The building’s favorable acoustics would be ideal for musical performances in the hallway or mezzanine between the 11 suites, Straus noted.
“We’re really trying to make this a place that people want to come to.”
Updates to the flooring, walls and windows also may be in the works to make the space more welcoming than its 1970s renovation is now, Straus said.
His thoughts haven’t yet been priced or planned, Straus stressed — he’s still meeting with architects.
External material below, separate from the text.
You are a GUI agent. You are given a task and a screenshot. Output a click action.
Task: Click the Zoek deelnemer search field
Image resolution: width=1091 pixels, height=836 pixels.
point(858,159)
No plans have been filed with the city.
While he’s planning changes, several new stores have opened in the building — Lucia, owned by Straus’ daughter, Lucy Straus; Lula, owned by Lucy Straus’ friend Carey McAndrew; Kusikay, a Peruvian arts and crafts store that opened within the last month; and the Turkish bazaar that opened in July.
Lucy Straus and McAndrew are both young women who studied art and who dreamed of opening their own stores.
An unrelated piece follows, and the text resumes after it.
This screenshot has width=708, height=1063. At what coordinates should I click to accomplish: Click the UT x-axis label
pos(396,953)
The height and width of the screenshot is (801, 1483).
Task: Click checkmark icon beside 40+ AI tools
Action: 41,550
Straus opened Lucia a year and a half ago in a small space in the marketplace.
“My parents owned Mabou, so it’s kind of always been in my system,” Straus, 23, said of owning a business.
She sells women’s clothing and jewelry, including some items made in the U.S., and she steers toward eco-friendly fabrics.
Straus plans to open an online store in about a month at www.luciaboutique.com.
McAndrew opened Lula over the summer.
She carries housewares and textiles from India in the store and sells furniture owned by Mark and Betty Straus from the same lines they sold in Mabou, the furniture and interiors store from which they retired two years ago.
McAndrew, 26, a 1999 Saratoga Springs High School graduate, studied art history and fine arts at the University at Albany.
The Turkish goods store opened almost by chance.
Two of the three partners traveled from Turkey about seven months ago to visit their friend, who owns Hamada’s Egyptian Bazaar in the back of the Downstreet Marketplace.
Bulent Derdiyok and Sarper Ozcan saw the front store space was open and decided to open a temporary exhibition space for the summer to sell their Turkish wares.
They opened in July, and have decided to stay.
The Turkish men now plan to travel back and forth between the two countries so they can keep an eye on their three stores in Istanbul, Turkey.
While they’re overseas, Mohammed Amin, the third partner who also owns the Egyptian store, will fill in.
The bazaar is their first store in the U.S. “We decided to start from Saratoga to grow in the States,” Derdiyok said.
They sell Turkish rugs, handmade lanterns and ceramics painted with authentic Ottoman patterns.
“All of this merchandise that you see here, they have history,” Ozcan said.
The new owners are examples of the type of merchants Mark Straus wants to attract — people who work at their shops, think globally and sell environmentally friendly wares that aren’t overly expensive.
“We’ve basically turned down a number of national stores that have wanted to be on this block,” he said.